Identification of a blue copper protein from Hyphomicrobium denitrificans and its functions in the periplasm.

It has been known that the methylotrophic denitrifying bacteria have the specific electron transfer chains, involving in 'methanol oxidation' and 'denitrification', in the periplasm. Recently, a unique blue copper protein (HdBCP) has been isolated from the methanol-grown methylotrophic denitrifying bacterium, Hyphomicrobium denitrificans. HdBCP is a 14.5 kDa protein and contains one copper atom in the molecule. The electronic absorption spectrum of HdBCP exhibits two absorption maxima near 450 and 750 nm comparable with the intense 600 nm band (epsilon(450)/epsilon(600) = ca. 0.9). The rhombic electron paramagnetic resonance spectrum shows clearly that the copper centre is a 'perturbed' type 1 copper geometry.
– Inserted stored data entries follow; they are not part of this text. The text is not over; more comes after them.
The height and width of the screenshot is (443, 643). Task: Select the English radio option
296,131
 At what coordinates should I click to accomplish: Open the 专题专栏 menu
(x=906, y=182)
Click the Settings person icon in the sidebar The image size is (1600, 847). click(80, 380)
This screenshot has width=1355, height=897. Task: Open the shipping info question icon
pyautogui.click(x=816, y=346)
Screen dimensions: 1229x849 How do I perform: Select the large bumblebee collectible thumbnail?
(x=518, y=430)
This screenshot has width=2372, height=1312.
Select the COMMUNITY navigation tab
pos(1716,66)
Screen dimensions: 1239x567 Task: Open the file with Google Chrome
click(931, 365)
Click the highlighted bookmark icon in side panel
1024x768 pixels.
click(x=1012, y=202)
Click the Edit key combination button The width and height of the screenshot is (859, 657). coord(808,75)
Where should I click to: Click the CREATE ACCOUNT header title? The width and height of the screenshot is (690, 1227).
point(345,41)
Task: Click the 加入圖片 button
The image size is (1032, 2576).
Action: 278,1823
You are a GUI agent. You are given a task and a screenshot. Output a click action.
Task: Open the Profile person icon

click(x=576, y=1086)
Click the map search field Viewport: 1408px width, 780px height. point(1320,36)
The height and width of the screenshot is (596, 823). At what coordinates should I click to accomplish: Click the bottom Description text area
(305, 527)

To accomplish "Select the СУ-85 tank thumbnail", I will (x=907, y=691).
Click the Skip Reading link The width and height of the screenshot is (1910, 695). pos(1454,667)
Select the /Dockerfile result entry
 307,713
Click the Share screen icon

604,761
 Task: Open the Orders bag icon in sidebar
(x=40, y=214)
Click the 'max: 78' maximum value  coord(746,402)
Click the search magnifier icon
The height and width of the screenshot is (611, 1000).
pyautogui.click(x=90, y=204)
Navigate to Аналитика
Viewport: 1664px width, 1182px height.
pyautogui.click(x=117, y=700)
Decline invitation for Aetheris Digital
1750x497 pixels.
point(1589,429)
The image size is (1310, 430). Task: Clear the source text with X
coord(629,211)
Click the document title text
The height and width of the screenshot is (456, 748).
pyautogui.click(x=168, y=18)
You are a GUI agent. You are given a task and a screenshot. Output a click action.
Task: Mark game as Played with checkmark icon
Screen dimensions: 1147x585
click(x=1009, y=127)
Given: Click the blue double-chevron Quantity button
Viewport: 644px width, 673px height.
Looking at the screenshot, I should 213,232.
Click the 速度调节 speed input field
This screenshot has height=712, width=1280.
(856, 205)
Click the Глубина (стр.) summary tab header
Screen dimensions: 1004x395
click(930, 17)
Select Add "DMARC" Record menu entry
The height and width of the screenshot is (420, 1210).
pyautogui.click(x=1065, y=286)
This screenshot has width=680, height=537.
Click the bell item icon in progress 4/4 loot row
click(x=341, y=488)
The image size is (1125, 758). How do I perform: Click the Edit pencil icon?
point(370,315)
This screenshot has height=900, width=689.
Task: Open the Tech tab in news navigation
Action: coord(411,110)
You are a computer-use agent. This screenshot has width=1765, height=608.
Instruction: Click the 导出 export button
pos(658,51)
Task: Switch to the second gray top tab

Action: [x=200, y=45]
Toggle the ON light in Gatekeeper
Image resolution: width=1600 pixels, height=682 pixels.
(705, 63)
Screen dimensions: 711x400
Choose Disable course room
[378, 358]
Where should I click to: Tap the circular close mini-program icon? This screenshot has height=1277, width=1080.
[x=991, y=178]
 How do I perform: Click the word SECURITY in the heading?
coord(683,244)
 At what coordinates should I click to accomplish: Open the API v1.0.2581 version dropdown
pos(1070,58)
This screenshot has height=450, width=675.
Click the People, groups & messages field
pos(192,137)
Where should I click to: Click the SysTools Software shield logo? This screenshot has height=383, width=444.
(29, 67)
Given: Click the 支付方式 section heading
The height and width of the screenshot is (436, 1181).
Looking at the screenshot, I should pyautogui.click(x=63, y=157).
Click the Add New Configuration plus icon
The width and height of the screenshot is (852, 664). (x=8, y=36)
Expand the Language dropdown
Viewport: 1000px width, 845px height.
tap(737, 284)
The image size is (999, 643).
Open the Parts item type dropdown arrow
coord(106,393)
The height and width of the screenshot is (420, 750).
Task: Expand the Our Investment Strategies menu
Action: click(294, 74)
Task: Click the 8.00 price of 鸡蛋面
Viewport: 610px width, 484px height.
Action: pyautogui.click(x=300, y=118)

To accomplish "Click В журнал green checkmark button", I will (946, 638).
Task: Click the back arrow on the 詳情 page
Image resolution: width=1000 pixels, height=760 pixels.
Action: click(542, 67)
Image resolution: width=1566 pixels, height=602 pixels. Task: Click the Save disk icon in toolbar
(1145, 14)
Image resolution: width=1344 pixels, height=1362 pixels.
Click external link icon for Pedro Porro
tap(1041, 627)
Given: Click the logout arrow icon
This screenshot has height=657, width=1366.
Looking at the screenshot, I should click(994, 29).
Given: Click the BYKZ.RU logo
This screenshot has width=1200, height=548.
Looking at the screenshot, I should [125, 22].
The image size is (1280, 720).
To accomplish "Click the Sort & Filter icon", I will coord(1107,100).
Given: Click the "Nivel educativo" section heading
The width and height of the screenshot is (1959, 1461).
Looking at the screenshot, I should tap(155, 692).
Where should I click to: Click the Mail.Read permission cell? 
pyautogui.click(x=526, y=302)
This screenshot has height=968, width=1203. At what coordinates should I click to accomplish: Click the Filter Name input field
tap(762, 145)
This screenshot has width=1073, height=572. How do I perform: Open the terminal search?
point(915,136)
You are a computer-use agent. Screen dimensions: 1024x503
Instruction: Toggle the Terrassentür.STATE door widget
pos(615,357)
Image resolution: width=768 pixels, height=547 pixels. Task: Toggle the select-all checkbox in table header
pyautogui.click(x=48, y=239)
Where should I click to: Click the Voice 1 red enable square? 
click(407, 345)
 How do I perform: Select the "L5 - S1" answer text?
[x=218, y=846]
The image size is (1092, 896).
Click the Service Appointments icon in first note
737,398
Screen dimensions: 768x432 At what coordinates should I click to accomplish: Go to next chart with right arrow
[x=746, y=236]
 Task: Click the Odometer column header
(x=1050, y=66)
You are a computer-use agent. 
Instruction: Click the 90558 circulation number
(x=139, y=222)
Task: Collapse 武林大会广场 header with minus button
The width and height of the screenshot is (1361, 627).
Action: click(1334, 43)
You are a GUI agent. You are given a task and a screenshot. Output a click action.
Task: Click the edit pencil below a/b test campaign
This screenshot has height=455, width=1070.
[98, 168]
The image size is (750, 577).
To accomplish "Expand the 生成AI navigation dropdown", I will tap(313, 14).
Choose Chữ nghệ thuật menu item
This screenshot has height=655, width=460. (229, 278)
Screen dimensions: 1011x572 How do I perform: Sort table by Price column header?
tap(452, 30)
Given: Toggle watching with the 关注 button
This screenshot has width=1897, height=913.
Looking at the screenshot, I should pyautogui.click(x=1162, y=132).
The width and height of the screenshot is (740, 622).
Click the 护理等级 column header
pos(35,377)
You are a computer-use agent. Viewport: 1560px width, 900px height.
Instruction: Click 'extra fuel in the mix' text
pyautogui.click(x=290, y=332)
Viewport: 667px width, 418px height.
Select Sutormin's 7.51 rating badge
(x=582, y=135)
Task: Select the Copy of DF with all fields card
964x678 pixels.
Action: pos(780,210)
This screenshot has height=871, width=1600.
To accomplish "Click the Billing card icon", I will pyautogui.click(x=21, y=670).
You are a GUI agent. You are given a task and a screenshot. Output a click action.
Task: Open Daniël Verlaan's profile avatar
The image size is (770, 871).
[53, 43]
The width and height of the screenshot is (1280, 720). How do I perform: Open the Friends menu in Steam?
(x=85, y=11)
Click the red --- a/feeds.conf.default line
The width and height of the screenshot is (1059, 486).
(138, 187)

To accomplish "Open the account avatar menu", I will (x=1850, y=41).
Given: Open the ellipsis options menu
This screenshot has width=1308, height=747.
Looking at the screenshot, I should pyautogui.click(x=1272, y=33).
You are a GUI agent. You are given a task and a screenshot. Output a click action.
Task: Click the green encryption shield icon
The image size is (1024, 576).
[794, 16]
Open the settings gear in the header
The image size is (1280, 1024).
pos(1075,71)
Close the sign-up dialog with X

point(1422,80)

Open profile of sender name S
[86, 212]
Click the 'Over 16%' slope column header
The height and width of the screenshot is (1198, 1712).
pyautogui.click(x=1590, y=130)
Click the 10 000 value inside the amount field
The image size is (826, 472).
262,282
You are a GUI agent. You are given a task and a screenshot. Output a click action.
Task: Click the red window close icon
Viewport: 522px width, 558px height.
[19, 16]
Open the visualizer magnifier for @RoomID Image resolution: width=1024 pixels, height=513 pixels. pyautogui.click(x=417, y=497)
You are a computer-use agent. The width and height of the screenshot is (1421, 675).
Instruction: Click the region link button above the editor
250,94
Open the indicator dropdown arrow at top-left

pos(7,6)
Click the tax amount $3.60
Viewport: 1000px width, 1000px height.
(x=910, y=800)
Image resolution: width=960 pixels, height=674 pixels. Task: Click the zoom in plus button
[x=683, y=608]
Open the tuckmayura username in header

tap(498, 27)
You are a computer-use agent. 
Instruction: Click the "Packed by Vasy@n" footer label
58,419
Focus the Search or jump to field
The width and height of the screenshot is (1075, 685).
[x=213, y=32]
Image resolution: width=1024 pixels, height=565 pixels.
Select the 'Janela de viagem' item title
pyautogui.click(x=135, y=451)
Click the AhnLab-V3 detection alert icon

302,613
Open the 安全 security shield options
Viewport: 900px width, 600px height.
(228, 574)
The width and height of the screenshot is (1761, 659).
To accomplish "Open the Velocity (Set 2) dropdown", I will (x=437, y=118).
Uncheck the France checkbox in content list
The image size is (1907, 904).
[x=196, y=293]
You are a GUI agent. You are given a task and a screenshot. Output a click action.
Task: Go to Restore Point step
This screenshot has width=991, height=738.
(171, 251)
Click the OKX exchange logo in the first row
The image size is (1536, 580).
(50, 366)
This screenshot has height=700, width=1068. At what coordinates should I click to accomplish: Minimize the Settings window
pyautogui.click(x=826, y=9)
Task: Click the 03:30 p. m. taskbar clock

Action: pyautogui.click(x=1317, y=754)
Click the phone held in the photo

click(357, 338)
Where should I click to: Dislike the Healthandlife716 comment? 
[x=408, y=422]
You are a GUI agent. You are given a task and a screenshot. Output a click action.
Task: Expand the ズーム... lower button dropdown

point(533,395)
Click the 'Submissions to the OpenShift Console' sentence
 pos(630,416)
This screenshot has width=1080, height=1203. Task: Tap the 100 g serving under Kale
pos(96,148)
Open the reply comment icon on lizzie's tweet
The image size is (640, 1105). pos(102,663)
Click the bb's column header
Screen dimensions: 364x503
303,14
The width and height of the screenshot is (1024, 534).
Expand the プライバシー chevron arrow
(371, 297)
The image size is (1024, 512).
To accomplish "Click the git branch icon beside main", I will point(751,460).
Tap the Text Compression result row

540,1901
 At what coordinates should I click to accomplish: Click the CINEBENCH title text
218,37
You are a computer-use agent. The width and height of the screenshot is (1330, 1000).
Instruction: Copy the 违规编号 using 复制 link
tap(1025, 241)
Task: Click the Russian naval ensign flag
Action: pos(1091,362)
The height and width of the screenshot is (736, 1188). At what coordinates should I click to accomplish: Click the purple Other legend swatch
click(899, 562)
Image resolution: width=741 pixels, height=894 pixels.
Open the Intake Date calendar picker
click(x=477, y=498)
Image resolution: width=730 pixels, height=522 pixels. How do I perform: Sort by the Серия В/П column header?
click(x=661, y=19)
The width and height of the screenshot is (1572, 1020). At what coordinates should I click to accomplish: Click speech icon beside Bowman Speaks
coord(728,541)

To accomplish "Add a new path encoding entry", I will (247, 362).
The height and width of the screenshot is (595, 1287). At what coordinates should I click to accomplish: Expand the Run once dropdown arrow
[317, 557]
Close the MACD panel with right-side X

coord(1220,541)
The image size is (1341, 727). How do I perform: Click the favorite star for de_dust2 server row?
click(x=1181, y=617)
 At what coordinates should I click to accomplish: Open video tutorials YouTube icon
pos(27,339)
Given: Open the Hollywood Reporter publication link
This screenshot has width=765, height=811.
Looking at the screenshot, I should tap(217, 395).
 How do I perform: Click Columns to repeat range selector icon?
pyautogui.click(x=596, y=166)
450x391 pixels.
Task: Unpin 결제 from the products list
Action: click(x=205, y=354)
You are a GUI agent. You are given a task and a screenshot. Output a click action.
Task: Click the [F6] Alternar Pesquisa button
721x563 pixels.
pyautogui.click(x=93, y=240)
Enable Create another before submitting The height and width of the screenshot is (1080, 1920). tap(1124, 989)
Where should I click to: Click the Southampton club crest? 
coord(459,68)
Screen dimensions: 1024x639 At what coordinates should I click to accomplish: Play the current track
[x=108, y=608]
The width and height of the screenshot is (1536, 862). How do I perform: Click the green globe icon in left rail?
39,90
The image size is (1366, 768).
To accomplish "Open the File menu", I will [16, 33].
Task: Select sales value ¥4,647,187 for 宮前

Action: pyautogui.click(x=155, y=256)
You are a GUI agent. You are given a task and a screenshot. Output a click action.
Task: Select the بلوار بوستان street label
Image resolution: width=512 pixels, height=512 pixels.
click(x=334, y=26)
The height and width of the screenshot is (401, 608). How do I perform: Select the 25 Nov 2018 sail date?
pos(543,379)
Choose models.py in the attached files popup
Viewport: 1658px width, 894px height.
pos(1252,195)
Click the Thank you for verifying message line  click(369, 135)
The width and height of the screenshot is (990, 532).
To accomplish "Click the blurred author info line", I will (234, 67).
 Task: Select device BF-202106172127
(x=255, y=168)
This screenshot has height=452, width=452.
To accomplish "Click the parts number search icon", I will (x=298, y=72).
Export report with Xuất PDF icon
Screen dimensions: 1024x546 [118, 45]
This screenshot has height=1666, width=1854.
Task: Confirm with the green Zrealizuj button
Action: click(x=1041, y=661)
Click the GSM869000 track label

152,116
Stopped-flow kinetics indicates that HdBCP accepts efficiently an electron from cytochrome c(L) (k(2) = 4.0 x 10(6) M(-1) s(-1) at 25.0 degrees C), which is a physiological electron acceptor for methanol dehydrogenase. According to cloning and DNA sequencing of the structural gene, the deduced amino acid sequence shows significant similarities with pseudoazurins, which are a physiological electron donor for Cu-containing nitrite reductase from the denitrifying bacteria. Based on these results, we discuss the role of HdBCP in the electron-flow system, which link 'methanol oxidation' and 'denitrification' together.